A Burgonet Helmet for wear with a Foot or Light Cavalry Armour, c. 1540-50

4088 1
4088 2
4088 3
4088 4

Item ref: 4088

  • Germany
  • 21.5 cm / 8.5 in × 20.25 cm / 8 in
  • 21.5 cm / 8.5 in × 20.25 cm / 8 in


Collection Jeanne et Robert-Jean Charles, Armes et Souvenirs Historiques, part 3, Paris-Hôtel Drouot, 9th December 1993, lot 555.

Helmets of this type evolved from the casque, an open and generally light helmet worn in during the late 15th century and the preceding decades of the 16th century. In the present burgonet we see that the crown of the still-rounded bowl has now heightened in comparison to the earlier type and the brow is drawn-out to form the slightly up-turned pointed peak, a feature common to almost all burgonets produced throughout the successive half of the 16th century. A further development is the addition of a pair of hinged plates over the ears, the arched cut-outs previously having been almost always left open and undefended.

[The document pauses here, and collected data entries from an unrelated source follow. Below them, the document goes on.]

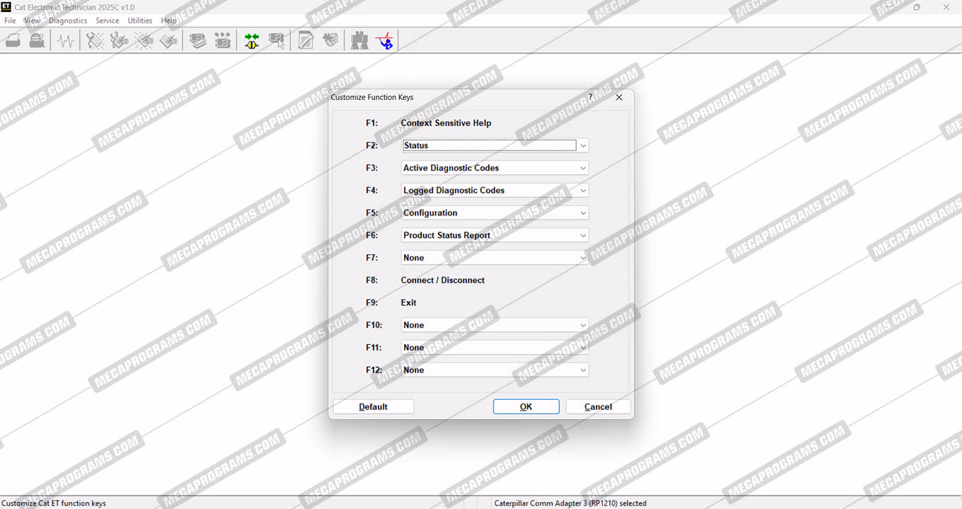Open the F3 Active Diagnostic Codes dropdown
The image size is (962, 509).
coord(582,168)
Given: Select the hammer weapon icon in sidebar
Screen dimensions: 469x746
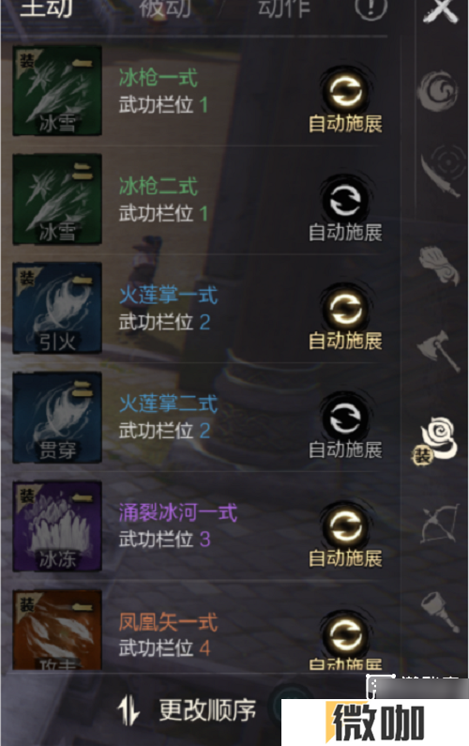Looking at the screenshot, I should point(440,612).
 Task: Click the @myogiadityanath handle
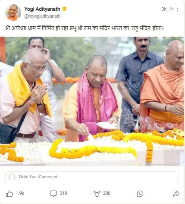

The present burgonet is distinguished in particular by the rare addition of a pair of very low, boldly cabled subsidiary combs or crests running along both flanks of the medial comb. The latter matches the subsidiary combs and is conventional, but remains a shorter proto-form, not yet fully developed to run over almost the entire length of the bowl, but running instead from a point above the brow to a point well-above the nape. A helmet skull with five raised combs is highly unusual; the forging would require additional skill and come at corresponding expense. The present helmet was perhaps intended for wear by a member of an elite body of guards.